As the saying goes, it takes a village to raise a child. While villages might be in short supply nowadays, schools have often stepped in to help fill that role. And for the teachers who teach in and run these institutions, their drive for children’s education, wellbeing and a positive future motivates them throughout their careers.
“I’ve had over 20 years in New South Wales public schools, in some fairly tough schools,” says Karen Yager, Principal of Hills Grammar in Sydney’s Hills District. “And I loved every single one of them.”
What might have been a trial by fire for many young teachers ignited a passion within Yager.
“I knew I had to make a difference to children’s education through the work I did, because if I didn’t, those kids would sometimes not get to pursue their dream journey in life,” she says. “It became really important to me that they did well, were engaged and actually attended school.”
After taking time away from teaching to have her own children, Yager returned to work and eventually took a role with the New South Wales Department of Education in the Northern Sydney region. She took her model of conceptual programming for English around New South Wales for the state office.
“The textual concepts in the new English syllabus originated from my work in 2007,” she says.
It’s all about the kids and the people you work with.
Back to the classroom
Ultimately, her time within the Department ended when she accepted a position at Knox Grammar in Sydney’s north.
“I was there for 12 years, and in my last four I was Deputy Headmaster from Kindergarten to Year 12,” Yager says. “I had a fabulous time there, and I enjoyed it because it’s all about the kids and the people you work with.”
In late 2021, Yager went for the role of Principal at Hills Grammar. During the interview process, she noticed a difference in the students that she found compelling.
Here at Hills, there’s an opportunity to pull down the walls and make this a true community school.
“They were absolutely delightful, very well-rounded but very shy,” she says. “I made it one of my aims that Hills students would be heard, that they would have a voice and greater agency, because I think too much education is done to young people, not with them.”
Having won the role, Yager called for students to join a Student Wellbeing Team, Hills Passport Team and a Strategic Planning Team. The children have contributed to major school decisions, such as the mobile phone policy and microcredentialing.
“I could see so much potential here with these children,” she says. “I actually coined the phrase ‘Renaissance Entrepreneurs’ because the school was founded by entrepreneurs with humanist values who had the courage to take risks,” she says. “And that became really important.”
Renaissance entrepreneurs
Hills Grammar’s student body is a little more than 1,110 pupils, from kindergarten to year 12, as well as an early childhood center.

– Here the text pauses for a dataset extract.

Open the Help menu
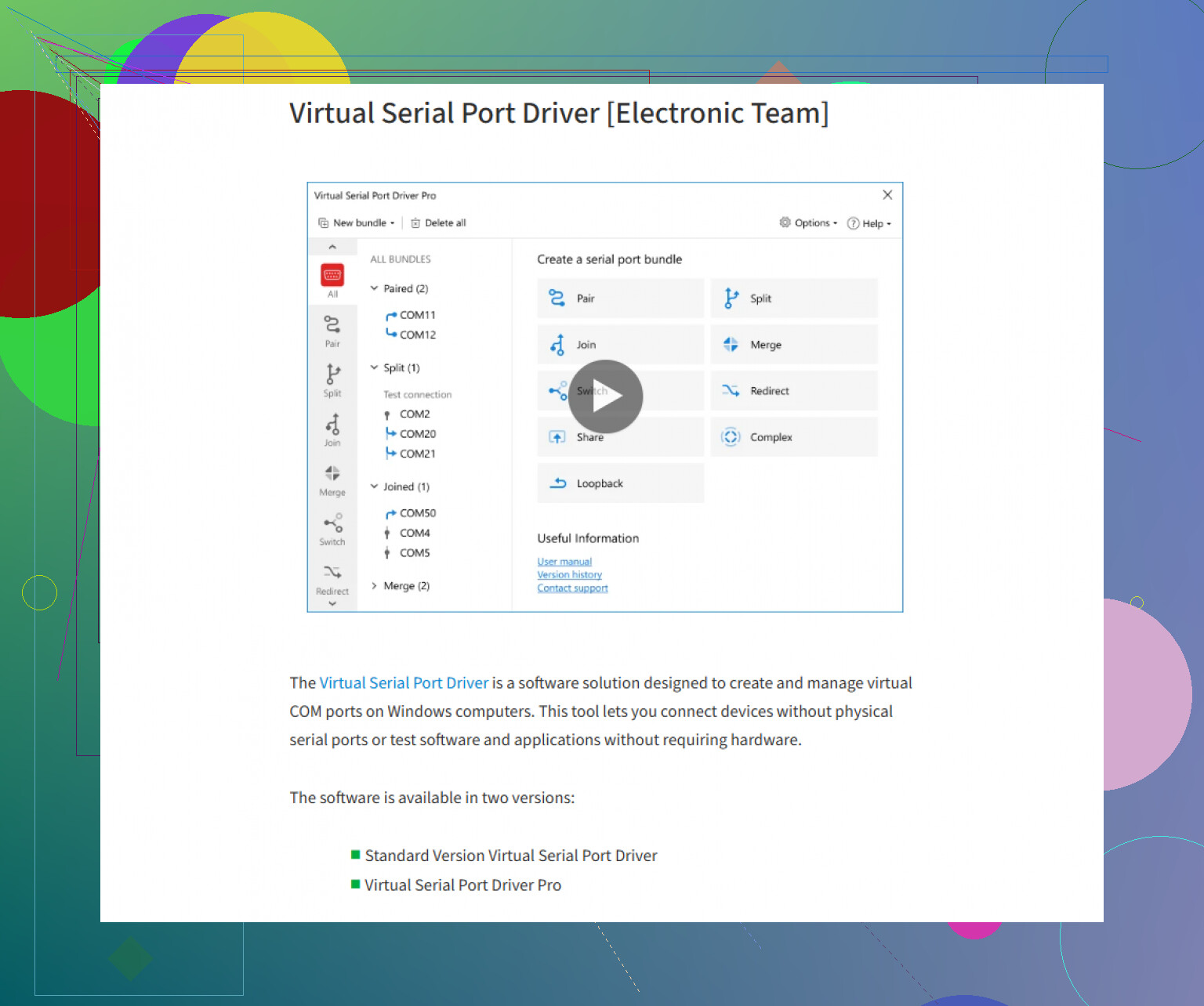 coord(869,223)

“Here at Hills, there’s an opportunity to pull down the walls and make this a true community school,” Yager says. “It’s wonderful because we’re all on the one campus, so there’s a lovely connection across the grades. The older children love working with the young ones, and we have really great peer support programs all the way through.”
I want young people, who will face so many problems in a complex, dynamic world, to have the skills and confidence to make a difference.

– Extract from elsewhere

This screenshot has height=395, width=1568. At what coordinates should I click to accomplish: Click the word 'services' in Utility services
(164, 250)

Despite the school’s relatively young age – it was founded in 1982 – Hills has made a name for itself in New South Wales academic echelons as a mainstay of the upper end of the state’s high school certificate rankings. Despite this, Yager quickly identified a chance to improve.
Working with the staff, students and parents, she introduced microcredentials that acknowledge what students achieve beyond school.

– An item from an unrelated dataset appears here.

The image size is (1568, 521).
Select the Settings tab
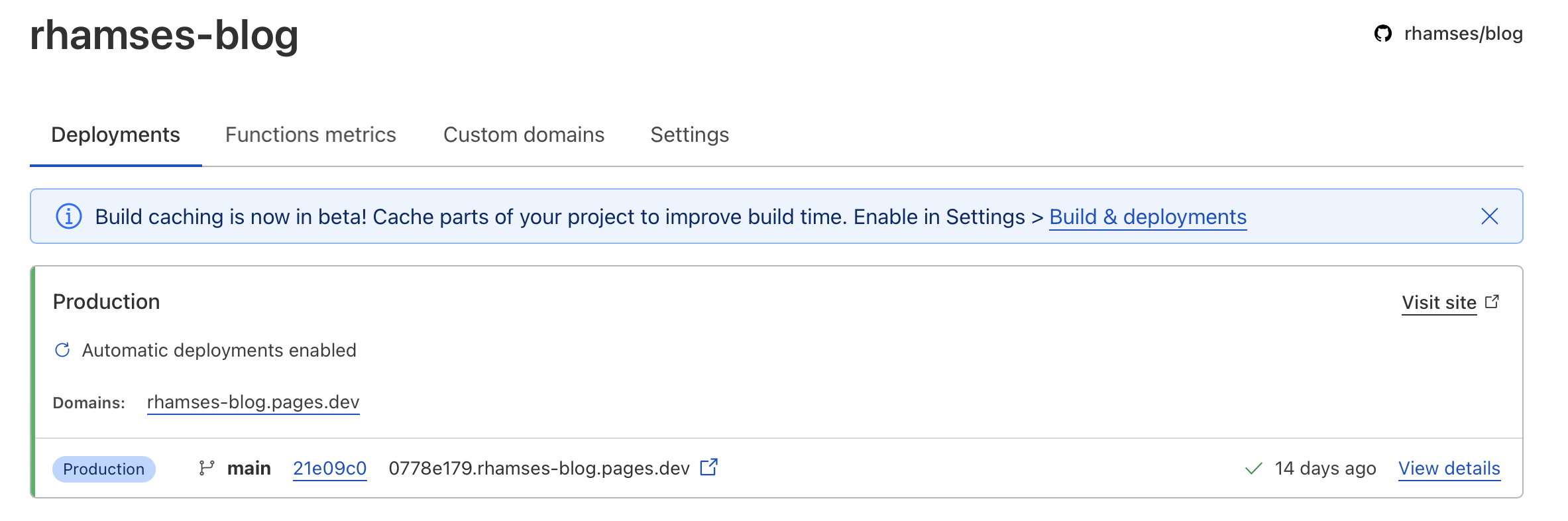coord(689,135)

“A child is more than a grade,” she explains.
Yager says that the Hills Passport for the Future for early childhood education through year 12 validates the students’ skills, knowledge and passion.
“Years 9 and 10 are what I call the Wendy/Peter Pan years,” she says. “There’s a bit of a lost period between the early years and the high school certificate period. In the United States, those two years can actually do university units that would count toward their first year in tertiary education.
“We don’t have anything like that in this country,” she continues. I’ve approached the University of Technology Sydney, and while we’re still in the negotiation stage, I hope we’ll have our Year 9 and 10 students doing, if they want to, first year units of university.”
Connecting the community
Other plans afoot include partnering with a remote First Nations school and programs aimed at inter-generational learning.
“We’ve got 90-year-olds from a local aged-care home coming to the school to work with Year 7 students,” Yager says. “The Year 7s will write stories of the elderly residents and put them together as e-books.”
Ultimately, Yager’s goal is to give her students more agency. “The biggest danger for schools – and society – is complacency. ‘Someone else will do it,’ that way of thinking,” she says.
“I want young people, who will face so many problems in a complex, dynamic world, to have the skills and confidence to make a difference.”